I know that sounds ridiculous. Who would write that? you say. If you’re writing one of your first three screenplays, you’re probably writing stories just like that. They’re all over the place. Messy. Directionless. I know because I read them. So, yes, you do need to worry about structure when you write, especially with subject matter like this.
Where Possum Song loses its melody is in it world-building. And this is where a lot of writers get lost in the weeds if they’re not careful. Once you start developing your world and its rules (in this case, the possums and how they operate) you can become seduced by that world and expand it too far.
We have a guy who relies on another guy to write his songs. Who it turns out is relying on a magic possum to write those songs. And this possum only performs this magic act if you bring him food (possums can’t find their own food?). But processed food isn’t good enough. They need real meat. But then older meat isn’t good enough either. They need recent dead meat. And then recent dead meat isn’t good enough either. Now they need human meat? And part of the curse means you start turning into a possum. But you can stop your possum-turning by doing heroin?????
Sometimes, in the unlit shadows of a 3am writing session, you can talk yourself into these things. “Yeah, that all makes sense.” But when the harsh morning sun shines down, that’s when you have to be honest with yourself. Because writers can talk themselves into anything. So you need to have that ‘come to Jesus’ moment with yourself when dealing with rules, rules, and more rules.
Because the power of a script like this is in its simplicity. It’s a dude using possums to record songs. The more convoluted you make that, the quicker you’re going to run into trouble.
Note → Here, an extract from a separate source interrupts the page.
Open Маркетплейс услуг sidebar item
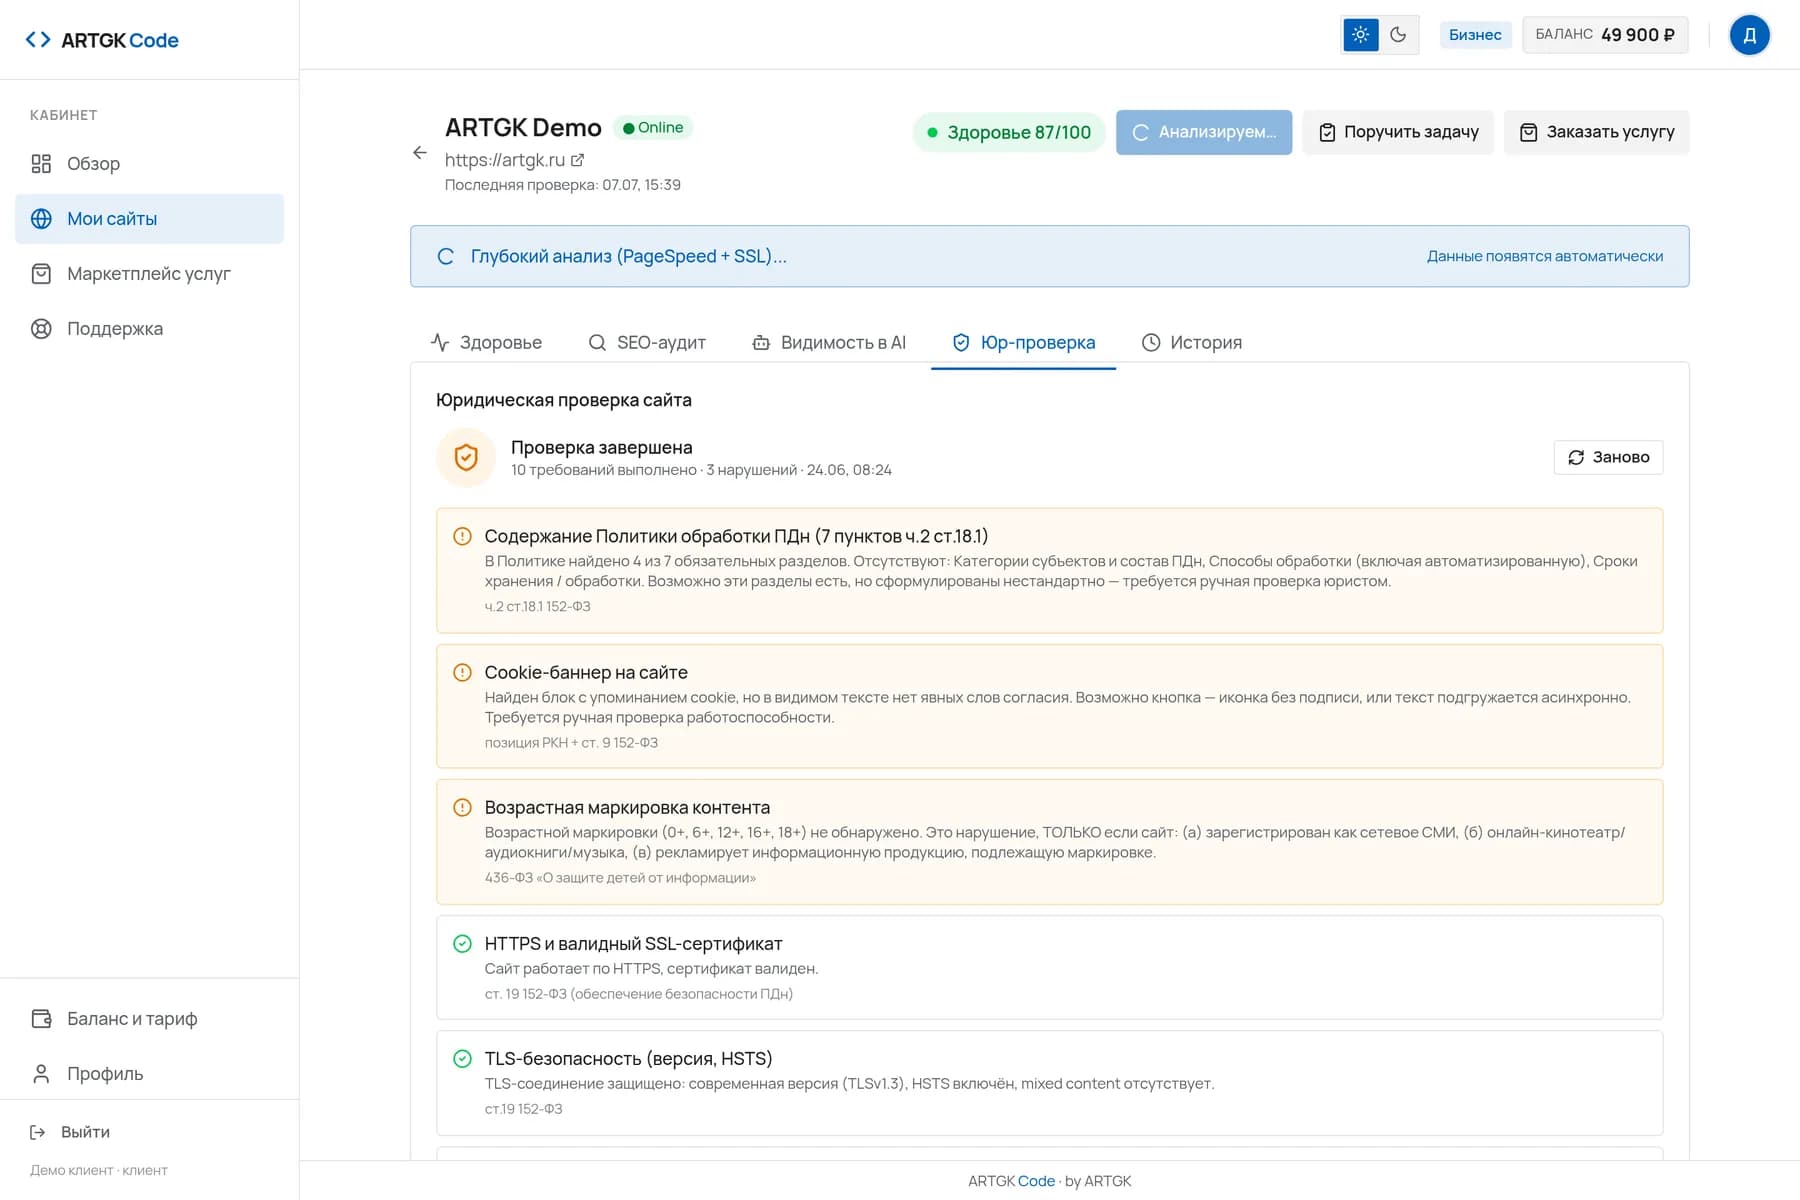 pos(150,274)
This wasn’t as good as Bubbles which had that “lightning in a bottle” effect going for it. And I would’ve liked to have seen more of a physical transformation in Eddie. I think people are coming to this movie for the Jeff Goldblum level “Fly” transformation. So that would’ve been more fun. But it’s still a good script. It’s an especially good script to read to understand what kind of zaniness the Black List responds to.
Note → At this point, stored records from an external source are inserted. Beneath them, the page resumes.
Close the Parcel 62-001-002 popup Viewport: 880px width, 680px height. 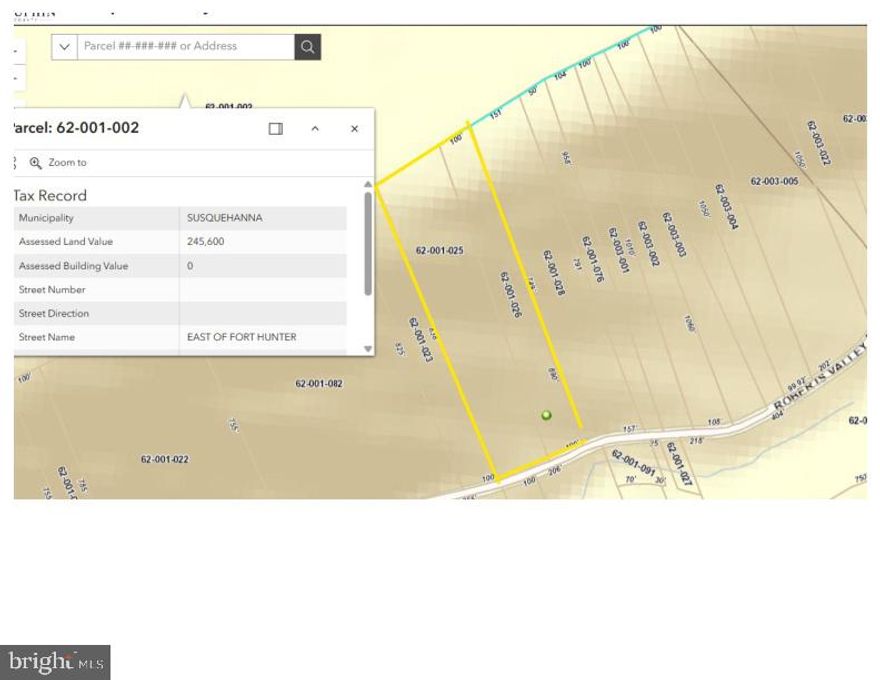pyautogui.click(x=354, y=128)
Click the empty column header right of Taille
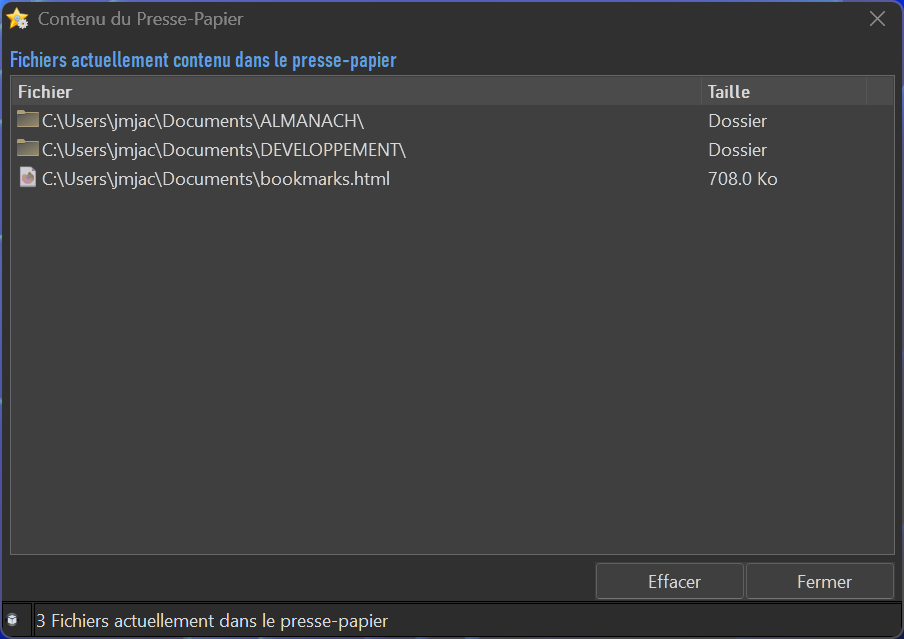The image size is (904, 639). click(x=879, y=91)
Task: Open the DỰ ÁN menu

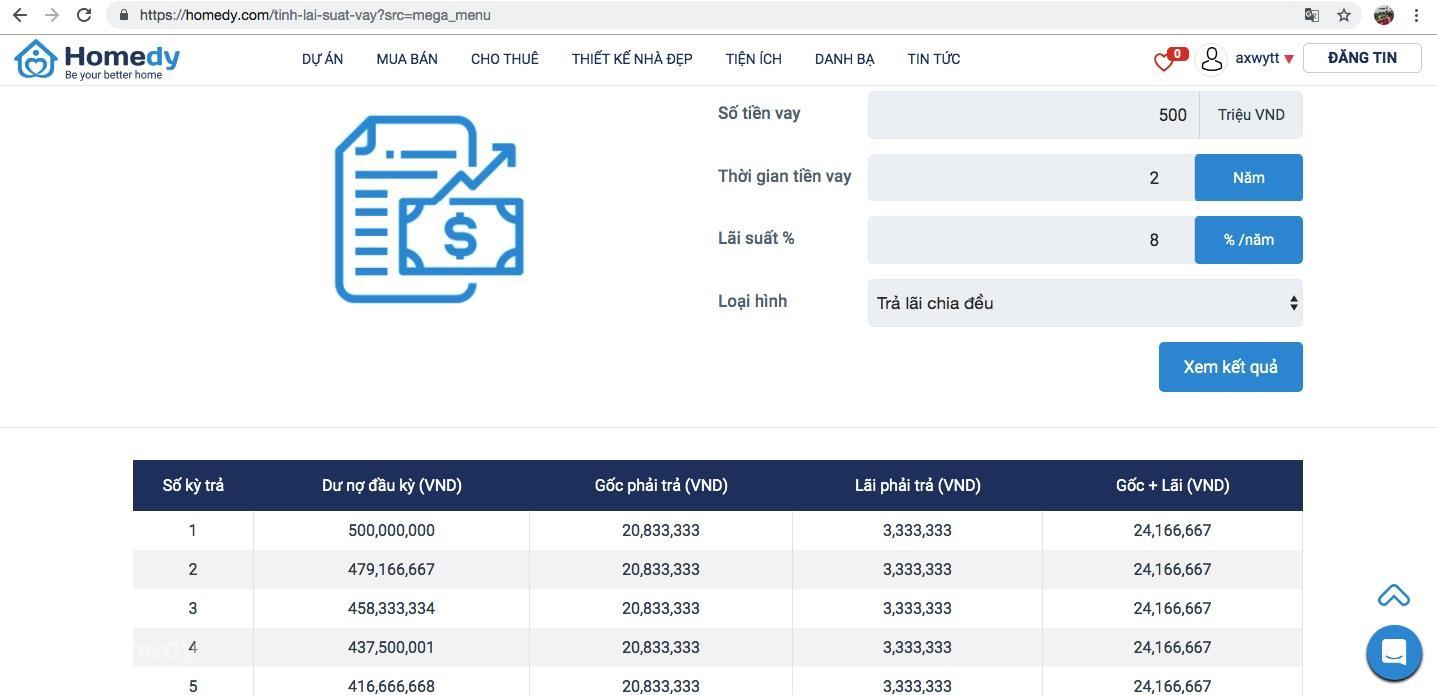Action: click(x=322, y=59)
[ ] What the hell did I just read?
[ ] wasn’t for me
[x] worth the read
[ ] impressive
[ ] genius
What I learned: The time constraint before the time constraint. The time constraint of this screenplay is two weeks (that’s how long he has to record the songs). But that two weeks isn’t up until the end of the movie. So what you can do is you can create a more immediate time constraint somewhere in the middle of your script, which acts as a way to keep tension up in the second act. Here, Eddie’s wife, who’s pregnant, is having the sonogram on Wednesday, where they’re going to find out if it’s a boy or a girl. She really wants Eddie to be there, which he promises to be. This is the time constraint before the time constraint. It’s something we know we’re leading up to, and therefore one more way to add a little tension and direction to the script.